---------- Given information

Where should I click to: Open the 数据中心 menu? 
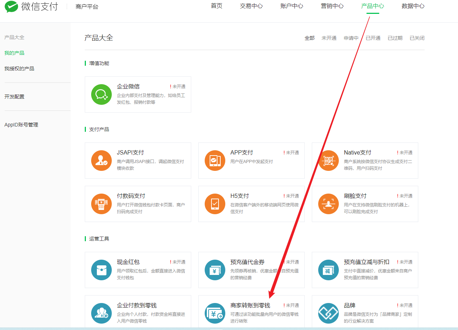[x=413, y=6]
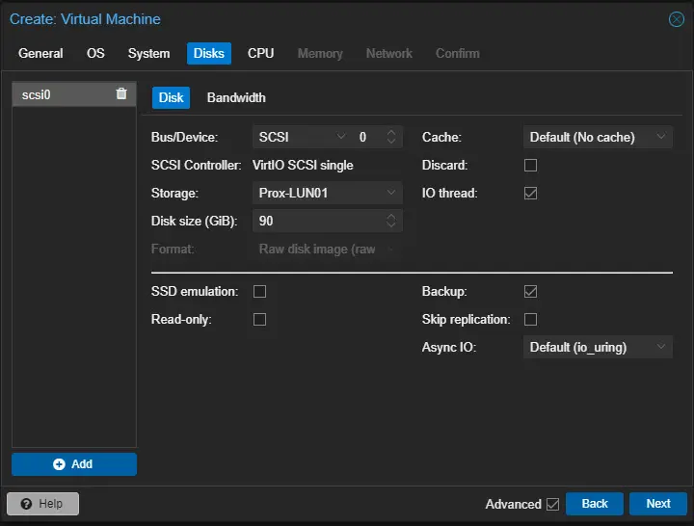This screenshot has width=694, height=526.
Task: Click the Next button
Action: pos(657,504)
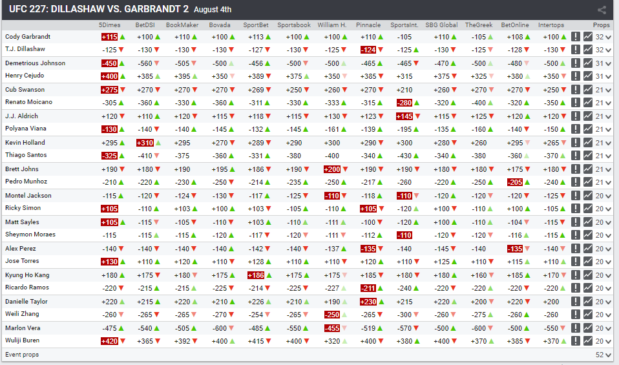Screen dimensions: 619x365
Task: Expand the 32 props for T.J. Dillashaw
Action: [x=603, y=50]
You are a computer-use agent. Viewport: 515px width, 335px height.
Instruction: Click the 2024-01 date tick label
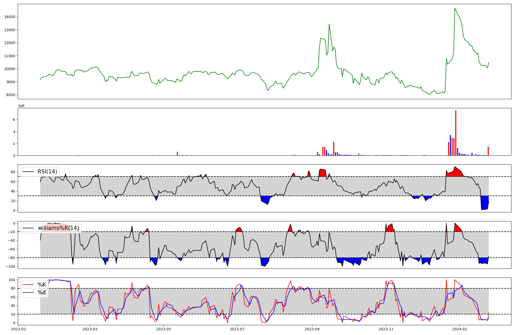[460, 329]
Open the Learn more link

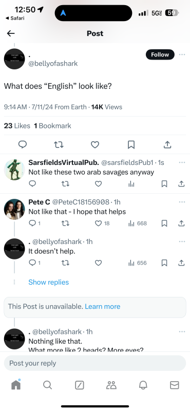(x=103, y=306)
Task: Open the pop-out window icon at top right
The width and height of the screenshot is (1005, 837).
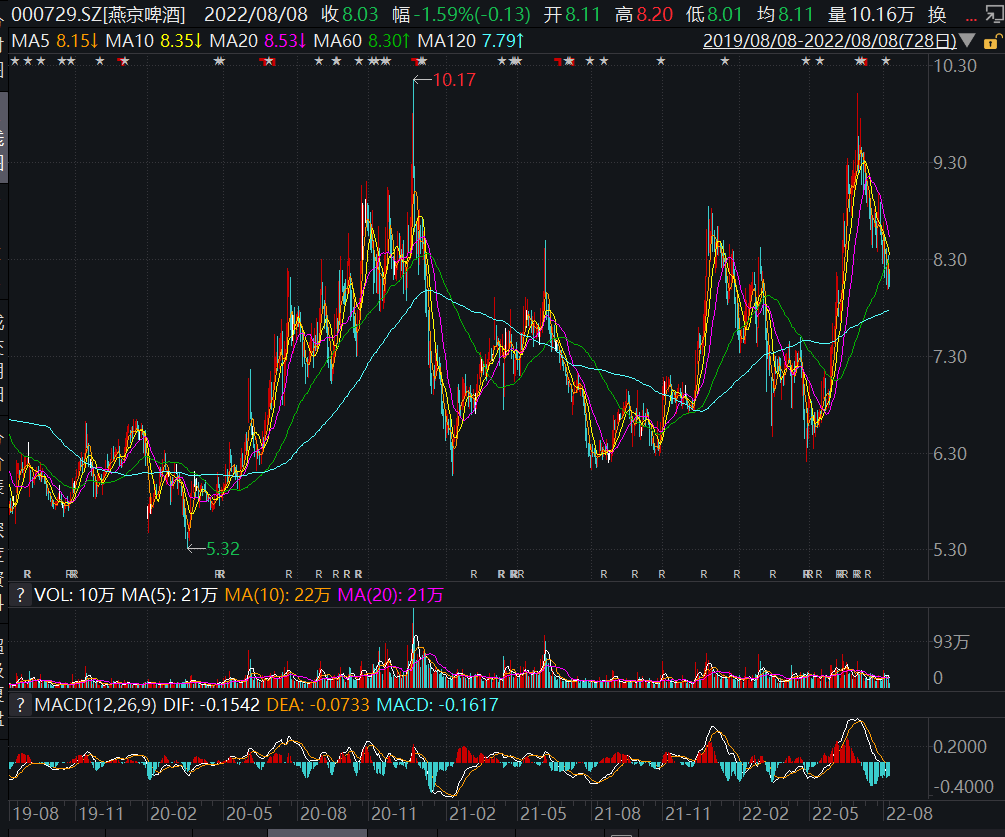Action: 995,13
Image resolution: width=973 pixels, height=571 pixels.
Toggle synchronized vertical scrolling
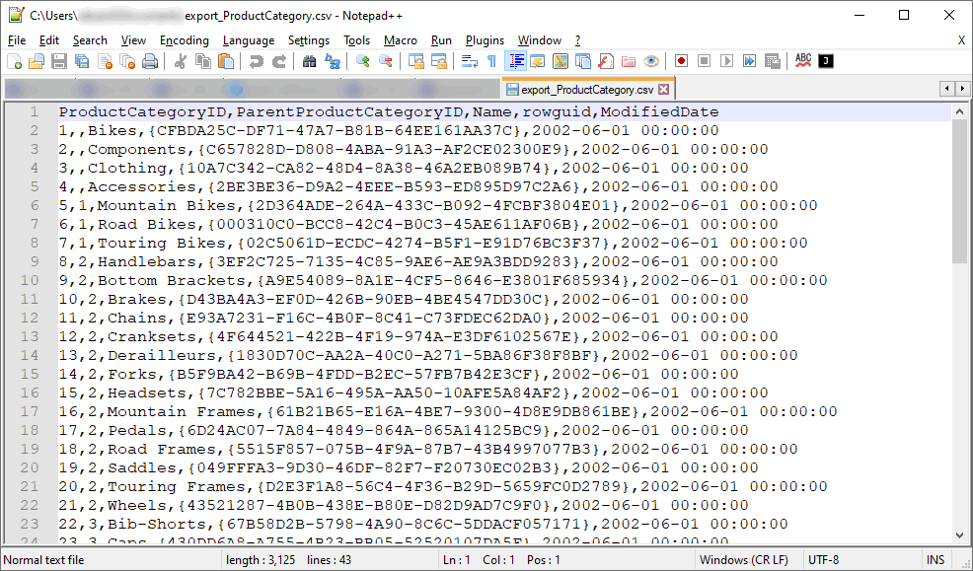(x=413, y=60)
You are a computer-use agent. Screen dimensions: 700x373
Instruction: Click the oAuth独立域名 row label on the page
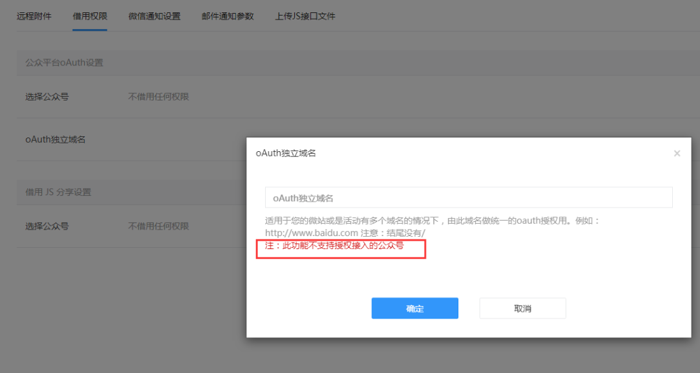point(56,139)
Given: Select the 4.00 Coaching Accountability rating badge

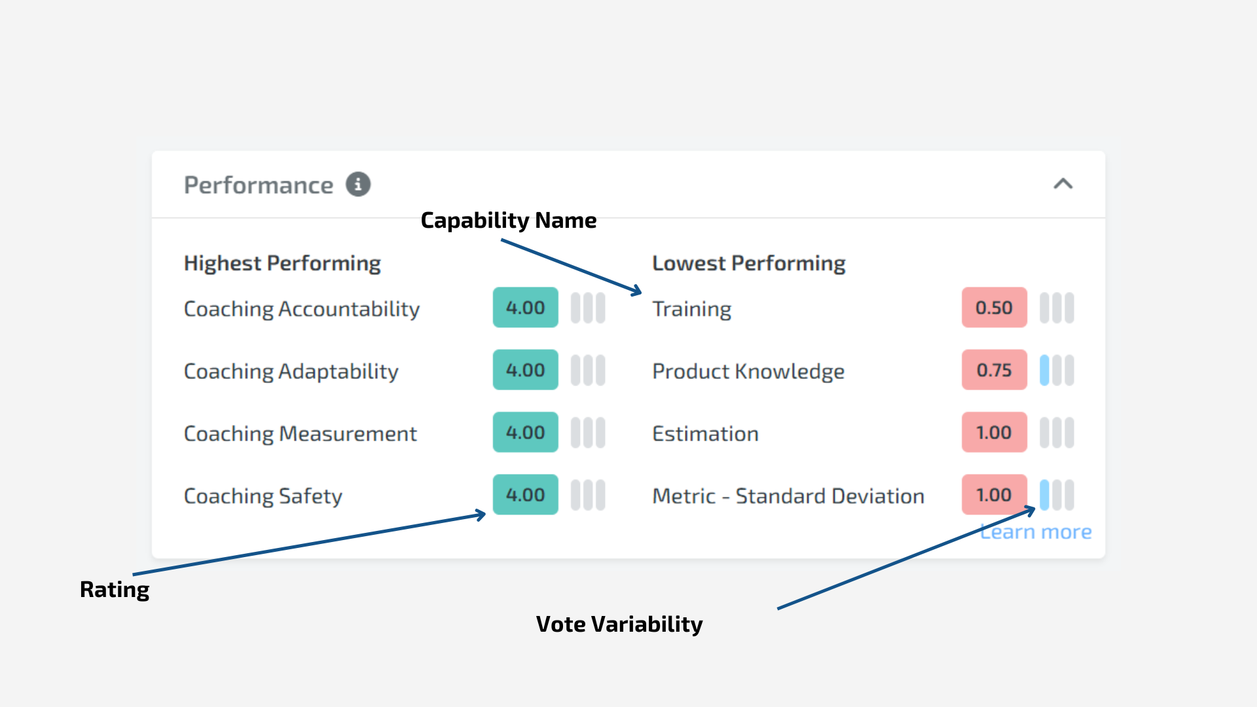Looking at the screenshot, I should [525, 308].
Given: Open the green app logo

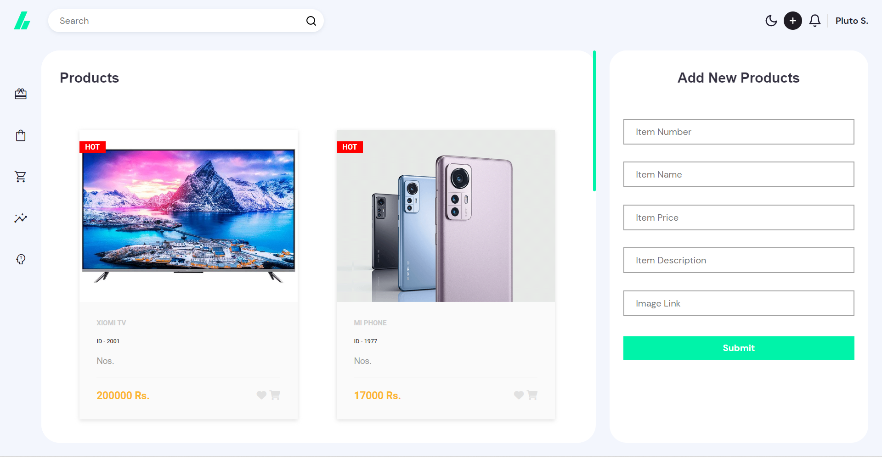Looking at the screenshot, I should click(x=22, y=21).
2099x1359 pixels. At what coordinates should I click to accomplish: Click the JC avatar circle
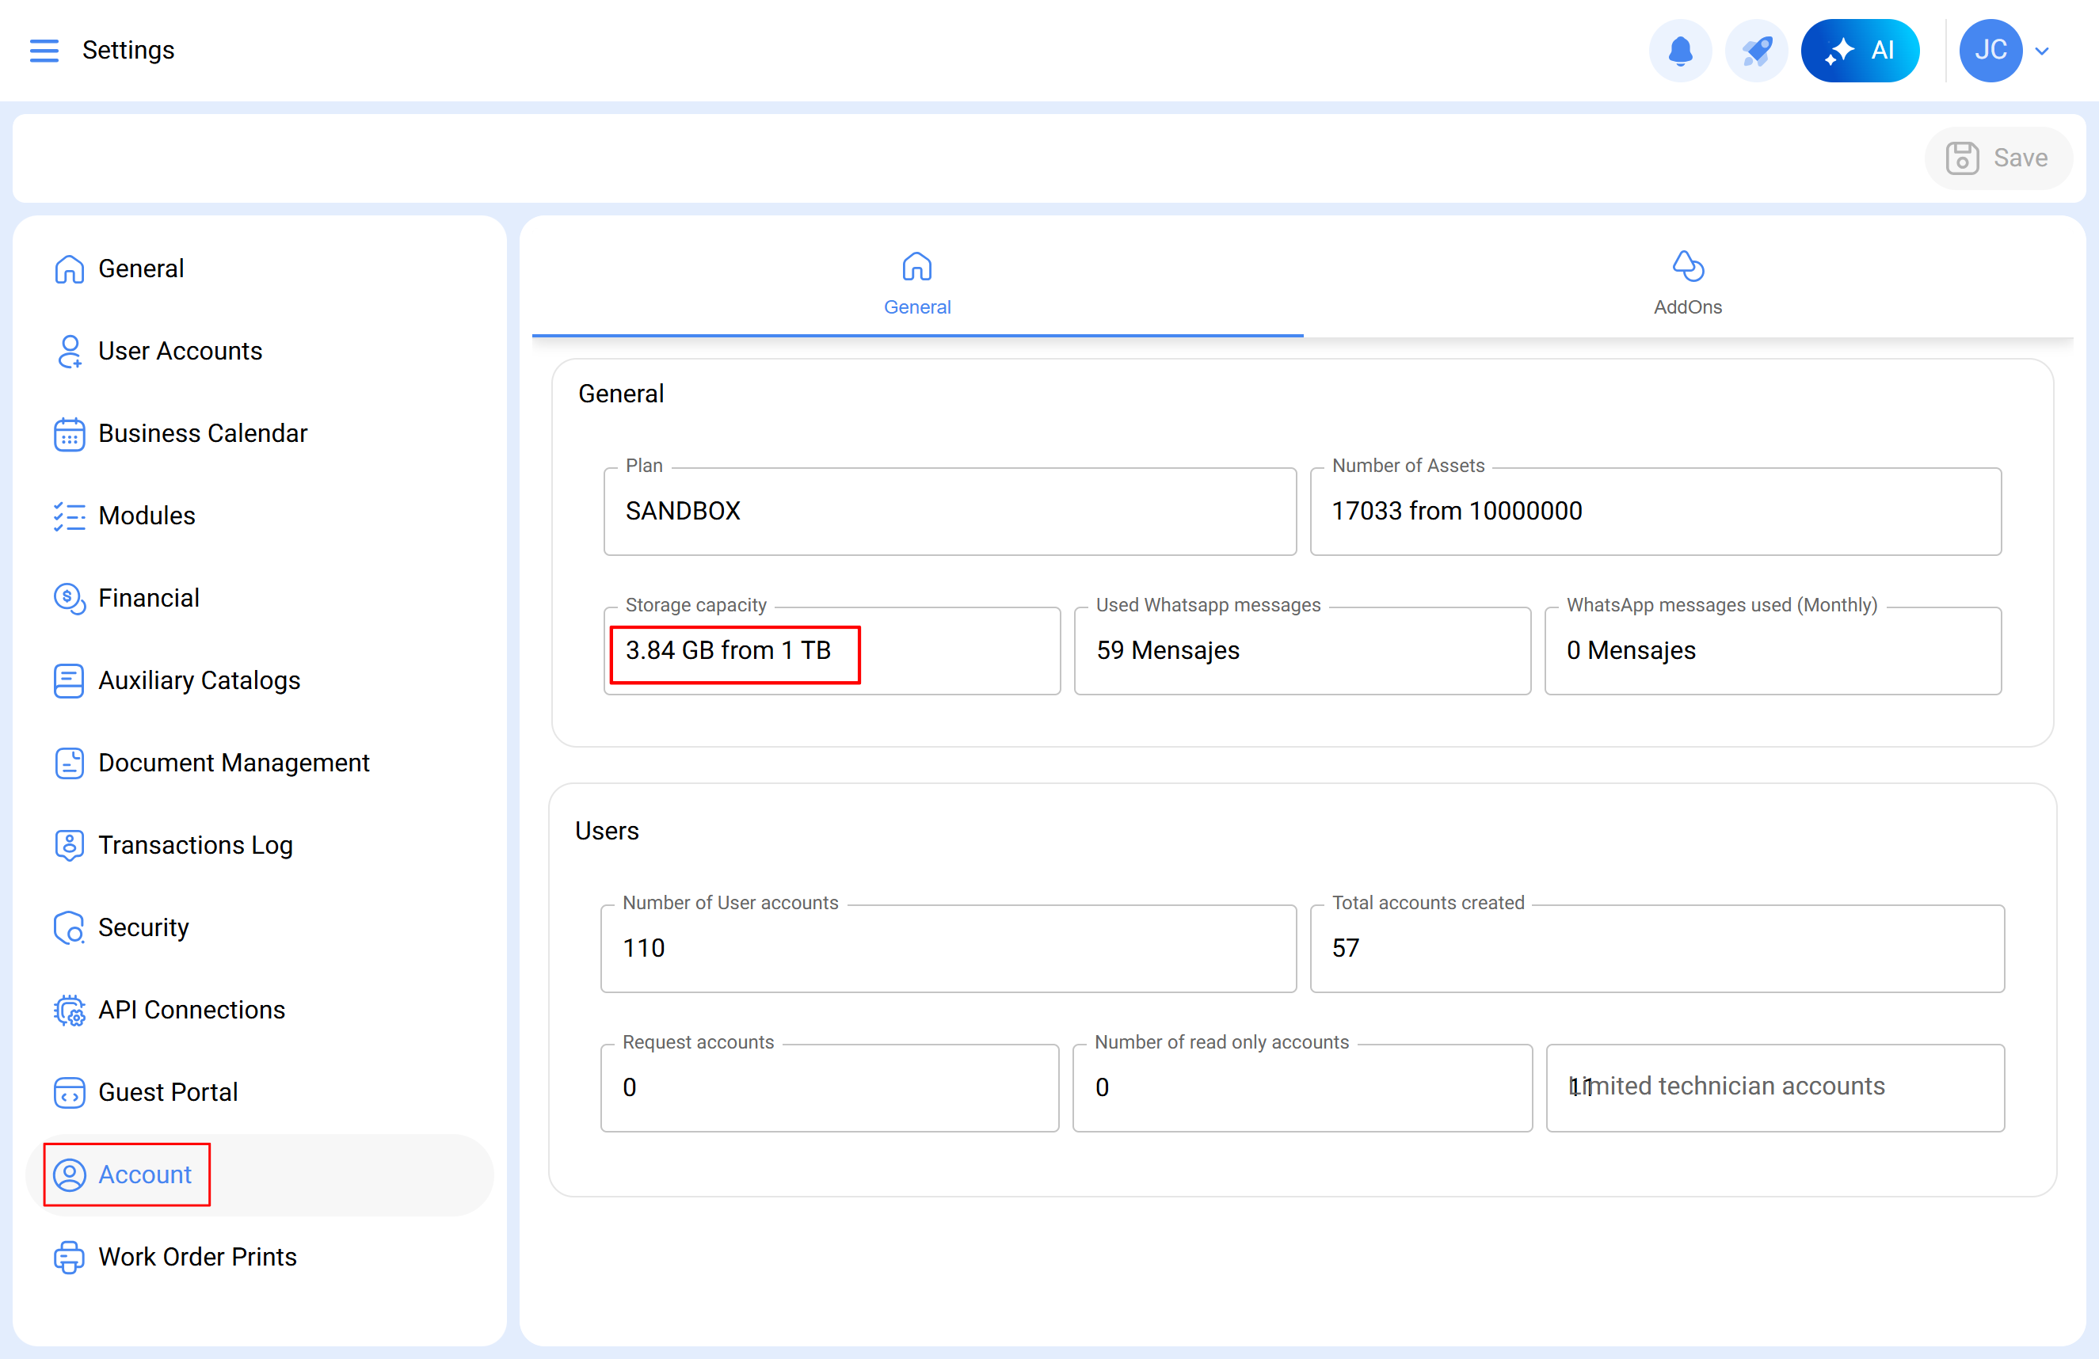coord(1990,50)
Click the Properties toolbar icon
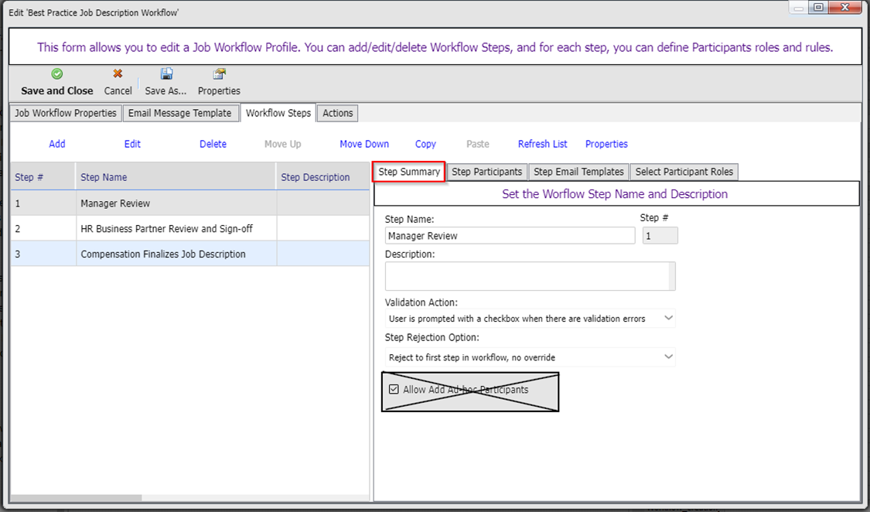Image resolution: width=870 pixels, height=512 pixels. click(x=219, y=74)
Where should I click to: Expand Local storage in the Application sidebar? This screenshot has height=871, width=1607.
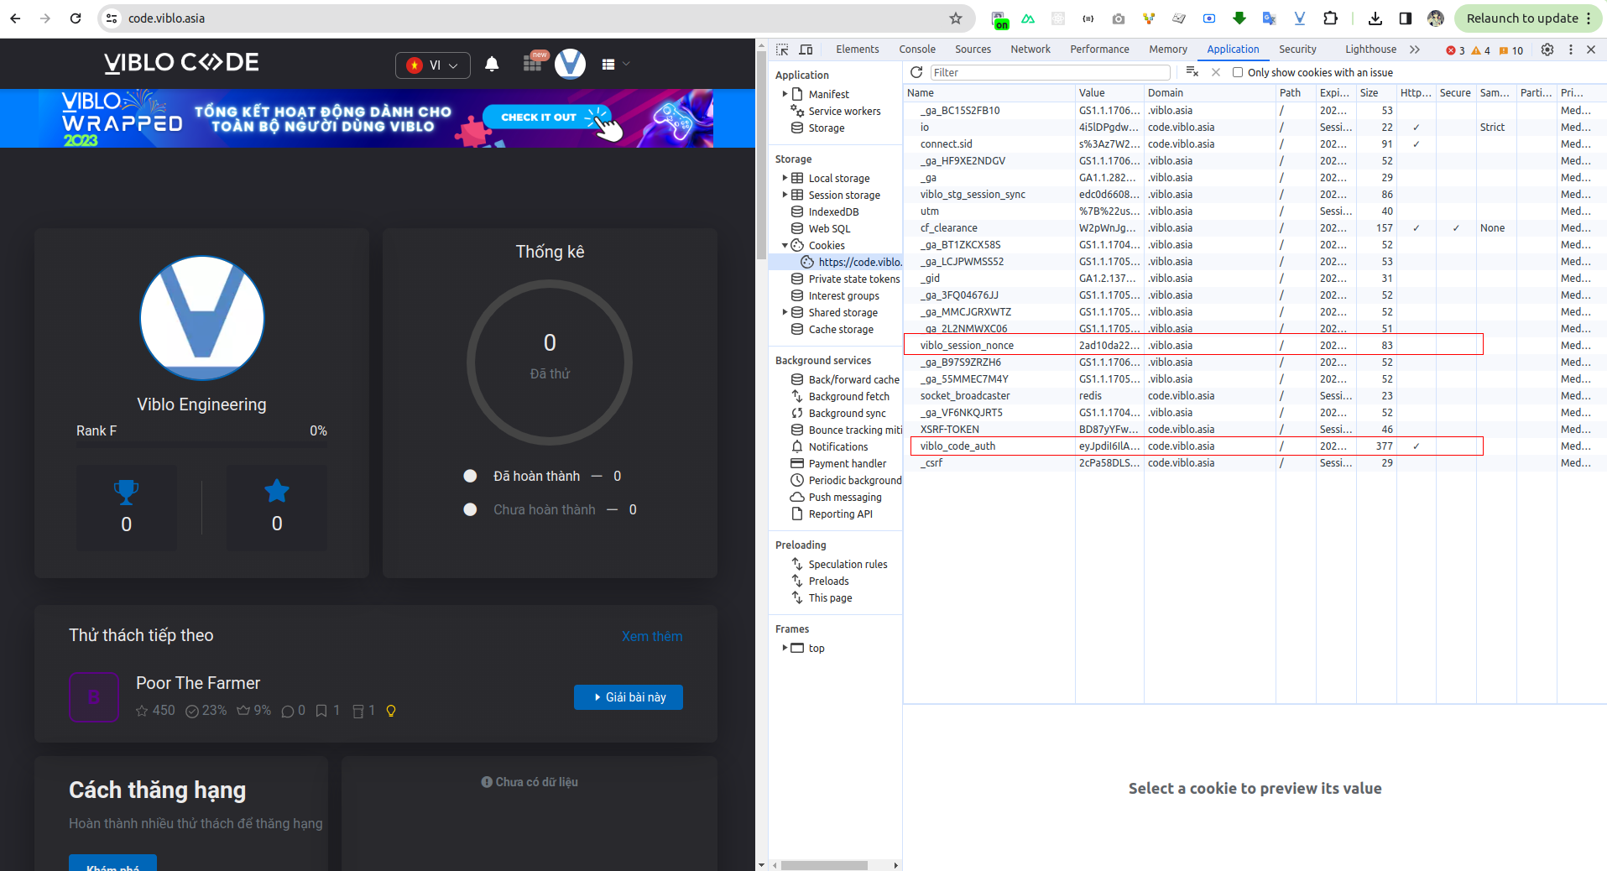[x=784, y=178]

--------------------

## To be done
Lay out every line of the records above as a numbered list, skipping blank lines. Leave the pictures out.

## Completed task
1. Where should I click to: Open the 数据中心 menu? 
2. [x=413, y=6]
3. This screenshot has width=694, height=526.
4. Task: Click the Next button
5. Action: pos(657,504)
6. Screen dimensions: 619x365
7. Task: Expand the 32 props for T.J. Dillashaw
8. Action: [x=603, y=50]
9. You are a computer-use agent. Viewport: 515px width, 335px height.
10. Instruction: Click the 2024-01 date tick label
11. [460, 329]
12. Open the Learn more link
13. (x=103, y=306)
14. Task: Open the pop-out window icon at top right
15. The width and height of the screenshot is (1005, 837).
16. Action: 995,13
17. Image resolution: width=973 pixels, height=571 pixels.
18. Toggle synchronized vertical scrolling
19. (x=413, y=60)
20. You are a computer-use agent. Screen dimensions: 700x373
21. Instruction: Click the oAuth独立域名 row label on the page
22. point(56,139)
23. Given: Select the 4.00 Coaching Accountability rating badge
24. Looking at the screenshot, I should [525, 308].
25. Given: Open the green app logo
26. Looking at the screenshot, I should click(x=22, y=21).
27. 2099x1359 pixels. At what coordinates should I click to accomplish: Click the JC avatar circle
28. coord(1990,50)
29. Click the Properties toolbar icon
30. Image resolution: width=870 pixels, height=512 pixels. click(x=219, y=74)
31. Where should I click to: Expand Local storage in the Application sidebar? This screenshot has height=871, width=1607.
32. [x=784, y=178]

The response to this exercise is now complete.